Se disculpa con la mesa, asigna un camarero ante la fúrica mirada que me echa la rubia por distraer la atención de Manny hacia mí, y se acerca con destreza hasta quedar frente a mí.

—Lisa... ¿Qué paso?

Me derrumbo frente a él, me abrazo a su cuello y lloro todo lo que venía conteniendo desde Bitito. Manuel solo acaricia mi cabello mientras pregunta una y otra vez por qué estoy llorando, pero no puedo parar de hipar para responderle. Finalmente, me desenreda de su cuello.

—Lisa... Me estás preocupando y me estoy empezando a calentar —habla con calma mientras me extiende una servilleta de la barra—. ¿Por qué o por quién llorás?

—Leroy...—suelto entre balbuceos, y el rostro de Manuel se transforma.

—Yo sabía... ¡Sabía que ese hijo de mil puta te iba a lastimar! ¡Lo voy a matar a ese imbécil!

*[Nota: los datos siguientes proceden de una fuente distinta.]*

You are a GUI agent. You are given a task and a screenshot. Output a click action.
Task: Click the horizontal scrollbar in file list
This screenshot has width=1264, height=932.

Veo que Manuel se remueve hacia la puerta, y temo que cumpla su promesa de bajarle todos los dientes de una trompada. Lo tomo del brazo.

—Manny... —lo llamo, pero no deja de hundir los dedos en su cabello mientras su vista sigue clavada en la puerta—. Manny, ya fue.

—¡No! ¡No fue una mierda! ¡Lo voy a cagar a trompadas! No sé qué te hizo, pero te estoy viendo llorar por su culpa y lo voy matar.

El tono alto de su exclamación, hace que algunos clientes nos observen con curiosidad. Por suerte, Manny comprende que se desbordó. Suspira.

—Manuel, no es para tanto —trato de tranquilizarlo.

—Yo sabía que te iba a hacer llorar, y eso que se lo advertí. Te hacía llorar y me iba a escuchar. ¡Dios que bronca! ¡La concha de su madre! —refunfuña mientras se cubre la cara con ambas manos—. Tengo mucha impotencia, quiero hacer algo ahora mismo y no sé qué hacer.

—Abrazame. Eso es lo que podés hacer y lo que necesito en este momento.

Manuel me abraza mientras sigue dejando caricias y besos en mi cabeza. Me acuna como un bebé y yo suelto las últimas lágrimas que me quedan.

—Andá al depósito, la cama ya no está, pero dejé una mesa con dos sillas. Esperame ahí, llevo algo para tomar y me contás todo, ¿sí?

Asiento con la cabeza, y subo al depósito, consciente de que tengo varias miradas sobre mí, producto del numerito que montó Manuel.